* AIM
Copy the material below word for word, starting at the line containing "ПРИЕМАМ (129, 692)" and ending at the line containing "Home (263, 36)", both included. Leave the pictures out of your copy.

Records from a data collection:
◇ ◇ ◇ ◇ ◇ ◇ ◇
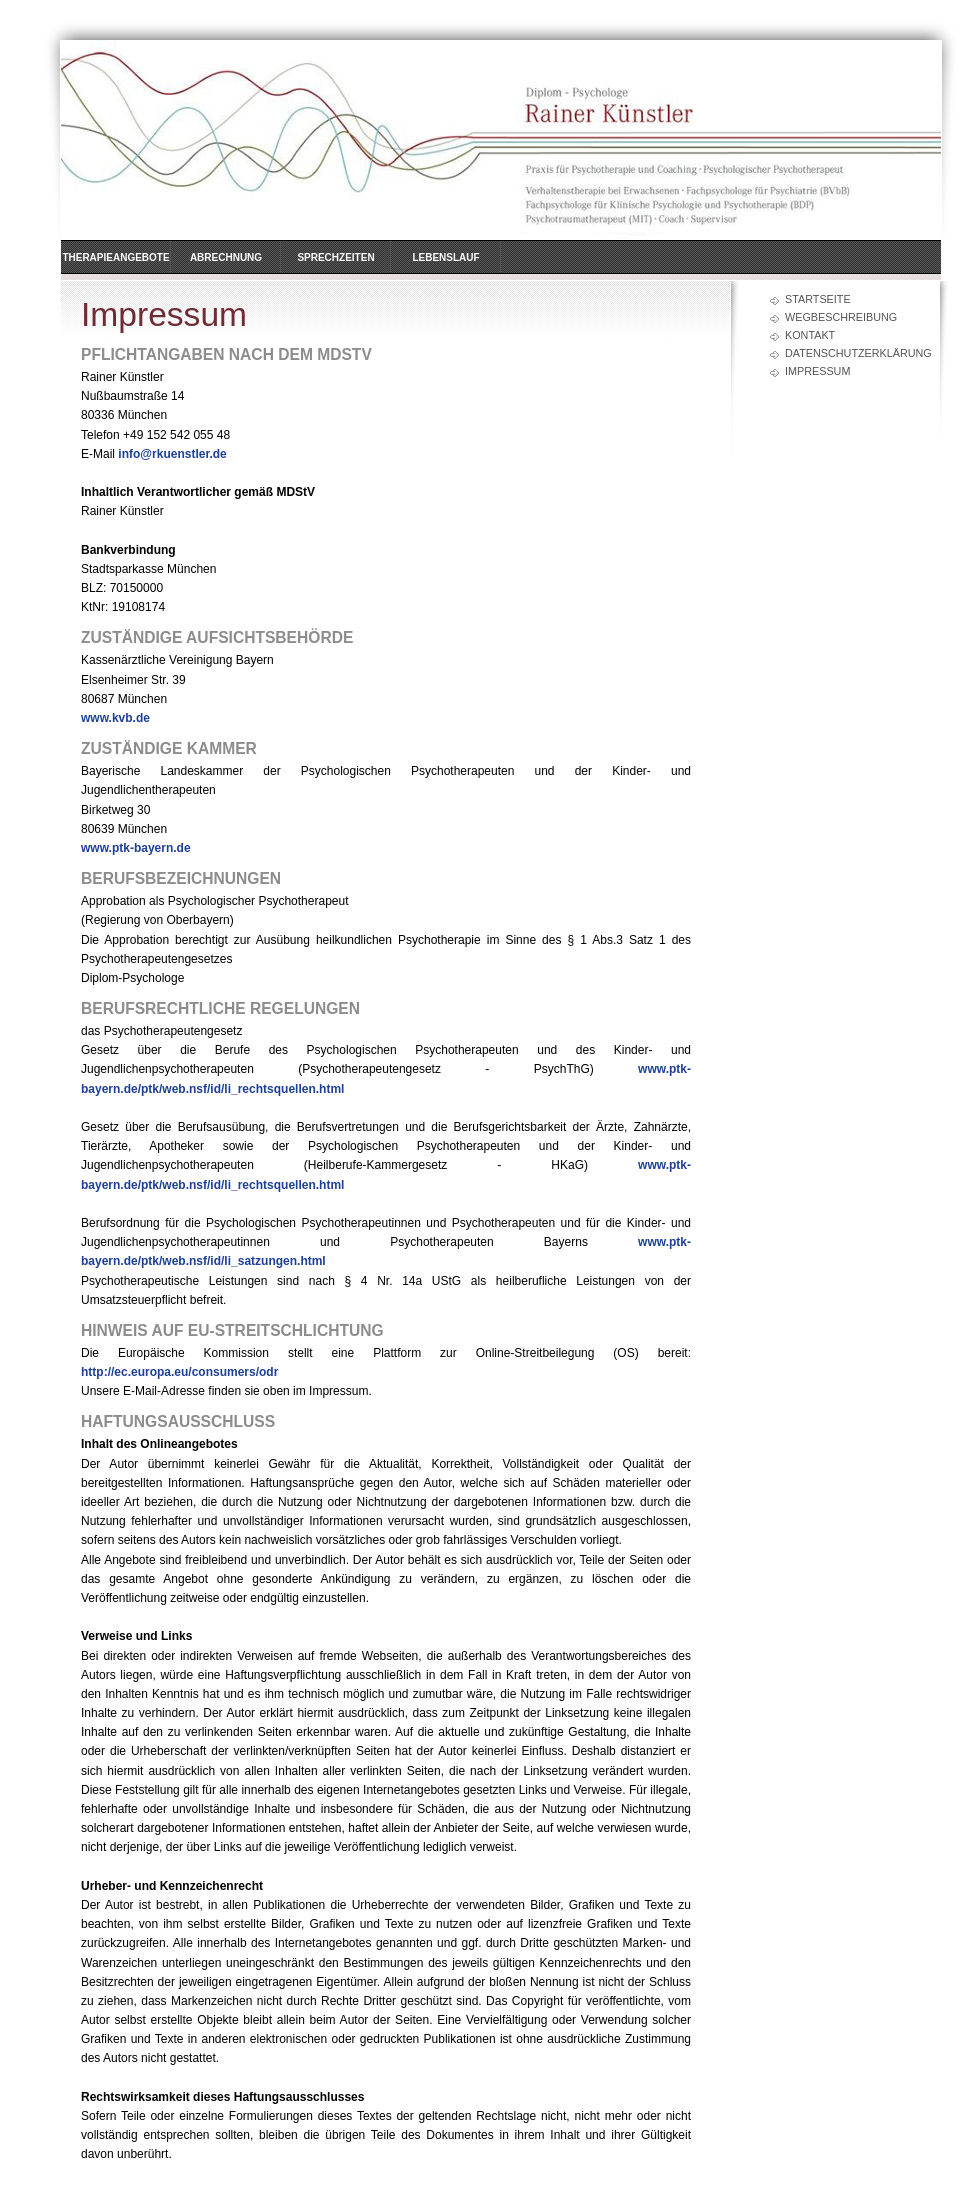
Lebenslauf (445, 257)
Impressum (817, 371)
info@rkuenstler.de (172, 454)
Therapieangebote (115, 257)
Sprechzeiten (335, 257)
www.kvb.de (115, 718)
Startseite (818, 299)
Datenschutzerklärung (852, 353)
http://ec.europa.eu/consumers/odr (179, 1372)
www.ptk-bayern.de (136, 848)
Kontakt (810, 335)
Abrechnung (226, 257)
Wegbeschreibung (841, 317)
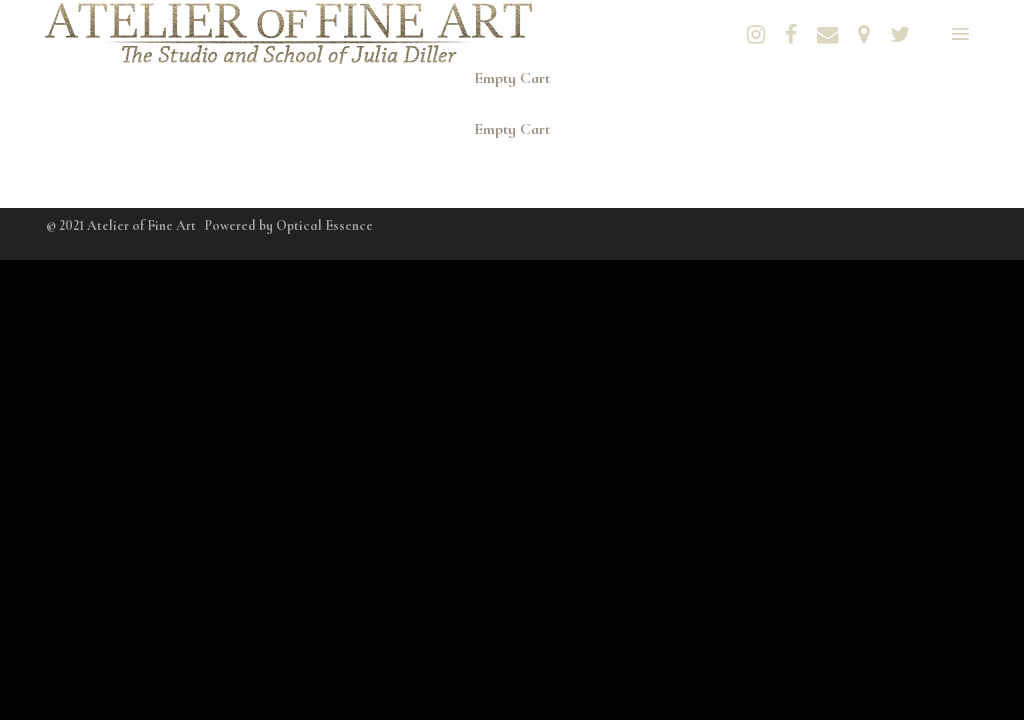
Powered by (289, 225)
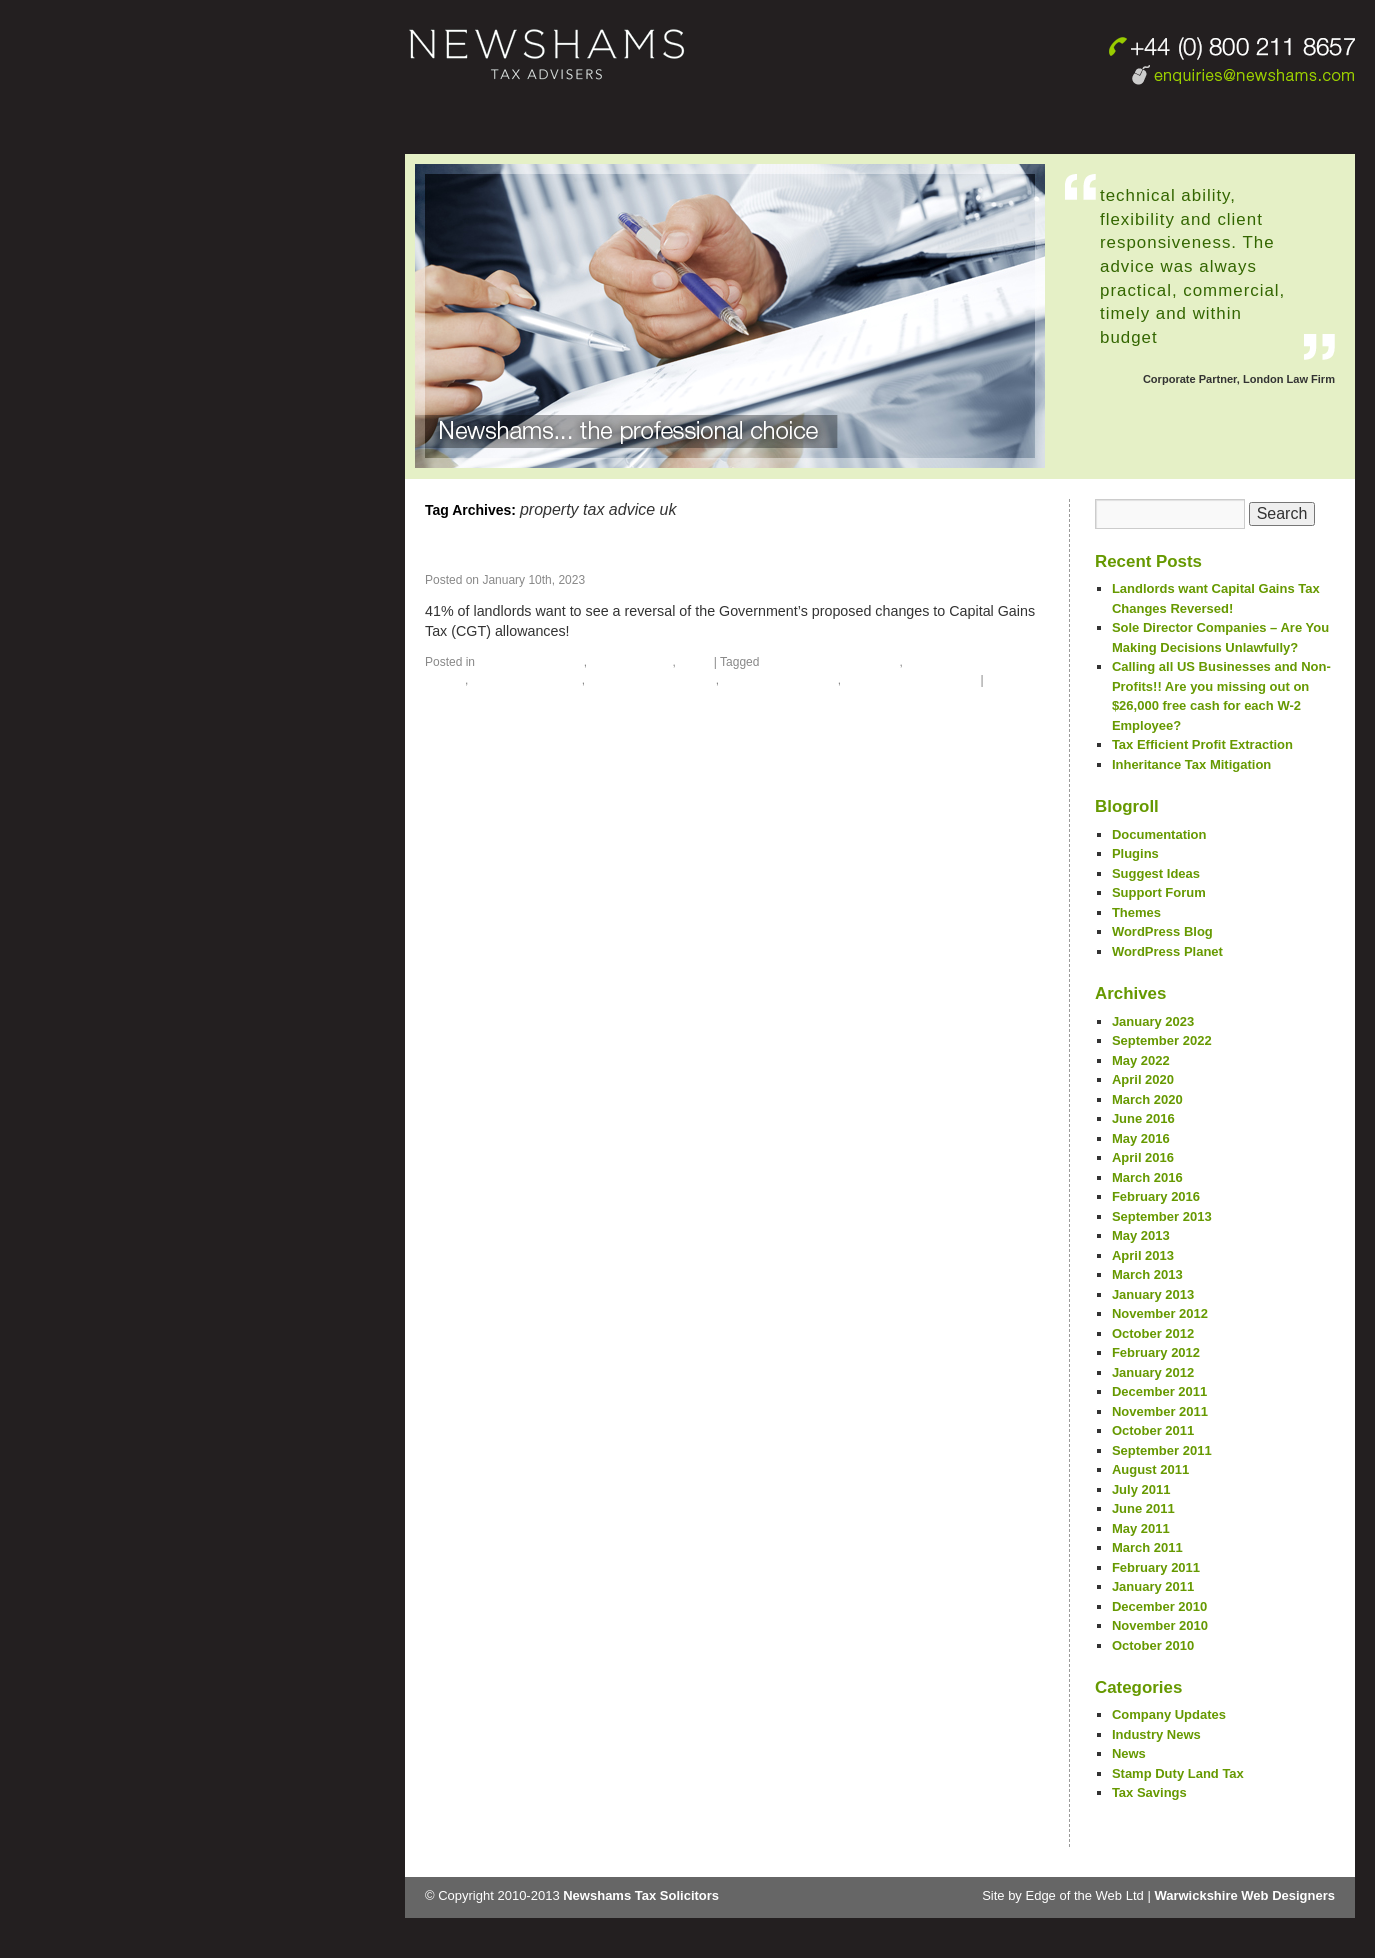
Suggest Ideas (1156, 873)
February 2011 (1156, 1567)
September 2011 (1162, 1450)
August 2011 (1150, 1469)
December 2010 (1159, 1606)
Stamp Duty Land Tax (1178, 1773)
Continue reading (642, 631)
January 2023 (1153, 1021)
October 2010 (1153, 1645)
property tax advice (527, 680)
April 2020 (1143, 1079)
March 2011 (1147, 1547)
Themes (1136, 912)
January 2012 (1153, 1372)
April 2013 (1143, 1255)
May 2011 (1141, 1528)
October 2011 (1153, 1430)
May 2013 (1141, 1235)
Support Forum (1159, 892)
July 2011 (1141, 1489)
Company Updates (530, 662)
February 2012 (1156, 1352)
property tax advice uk (651, 680)
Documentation (1159, 834)
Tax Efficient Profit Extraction (1202, 744)
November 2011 (1160, 1411)
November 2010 (1160, 1625)
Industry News (631, 662)
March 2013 (1147, 1274)
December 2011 (1159, 1391)
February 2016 (1156, 1196)
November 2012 (1160, 1313)
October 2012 (1153, 1333)
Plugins (1135, 853)
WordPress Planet (1167, 951)
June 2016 (1143, 1118)
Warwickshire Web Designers (1244, 1895)
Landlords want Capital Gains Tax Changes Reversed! (699, 555)
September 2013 (1162, 1216)
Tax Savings (1149, 1792)
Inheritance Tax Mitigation (1191, 764)
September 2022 (1162, 1040)
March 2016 (1147, 1177)
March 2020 (1147, 1099)
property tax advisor (779, 680)
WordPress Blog (1162, 931)
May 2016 (1141, 1138)
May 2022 (1141, 1060)
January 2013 (1153, 1294)
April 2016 (1143, 1157)
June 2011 (1143, 1508)
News (694, 662)
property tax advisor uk (910, 680)
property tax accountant (831, 662)
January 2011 (1153, 1586)
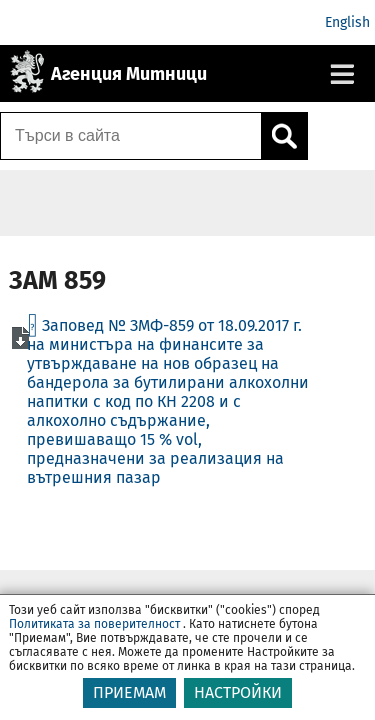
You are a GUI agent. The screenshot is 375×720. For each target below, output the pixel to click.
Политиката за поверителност (94, 624)
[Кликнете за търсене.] (284, 136)
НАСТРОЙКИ (238, 692)
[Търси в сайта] (131, 136)
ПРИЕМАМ (129, 692)
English (347, 22)
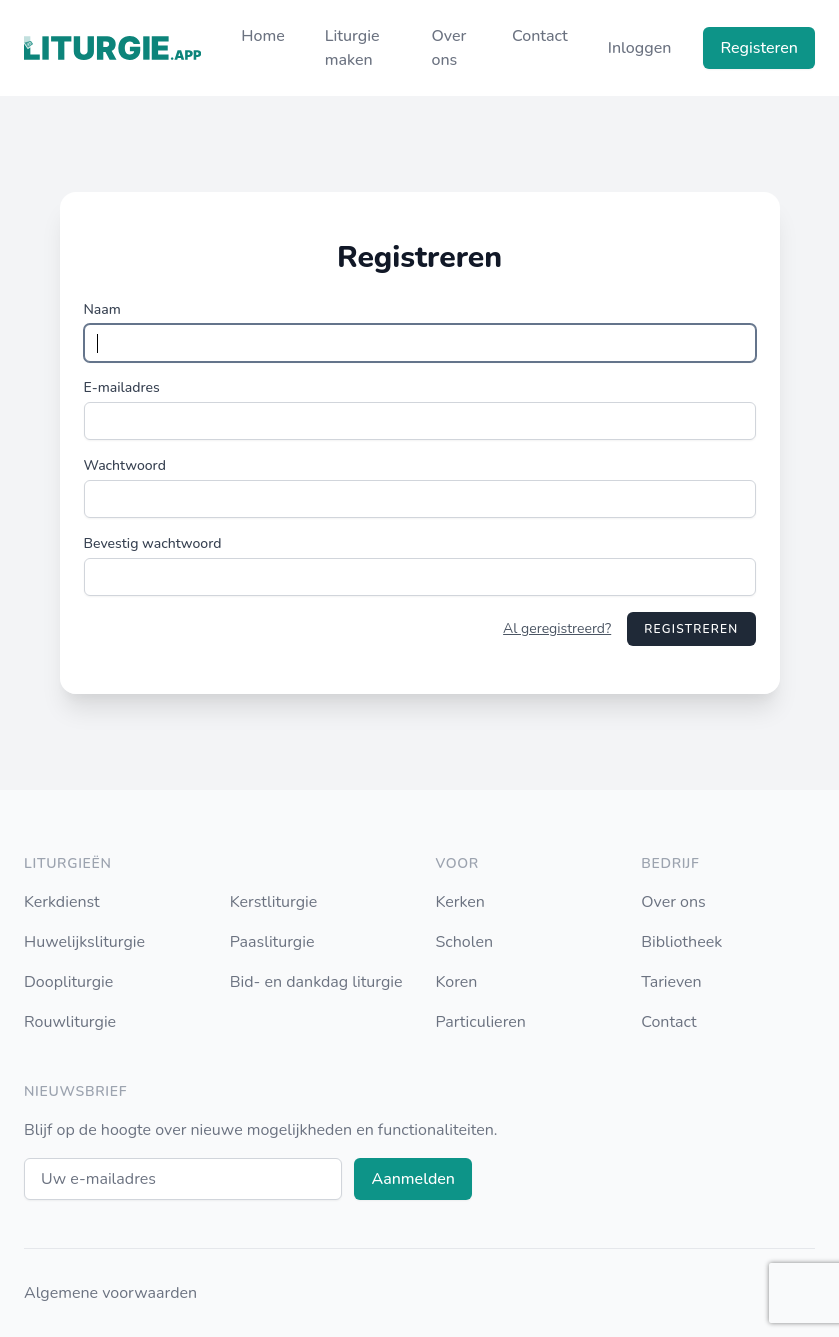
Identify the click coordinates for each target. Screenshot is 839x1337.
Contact (540, 36)
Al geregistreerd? (557, 628)
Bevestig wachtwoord (153, 543)
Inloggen (640, 48)
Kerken (460, 902)
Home (263, 36)
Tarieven (671, 982)
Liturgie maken (352, 48)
◇ ◇ ◇ ◇ ◇ ◇ ◇
* SOLUTION FOR THIS EXERCISE
ПРИЕМАМ (129, 692)
English (347, 22)
Identify the click coordinates for each target. Screenshot is 839x1337.
Contact (540, 36)
Al geregistreerd? (557, 628)
Bevestig wachtwoord (153, 543)
Inloggen (640, 48)
Kerken (460, 902)
Home (263, 36)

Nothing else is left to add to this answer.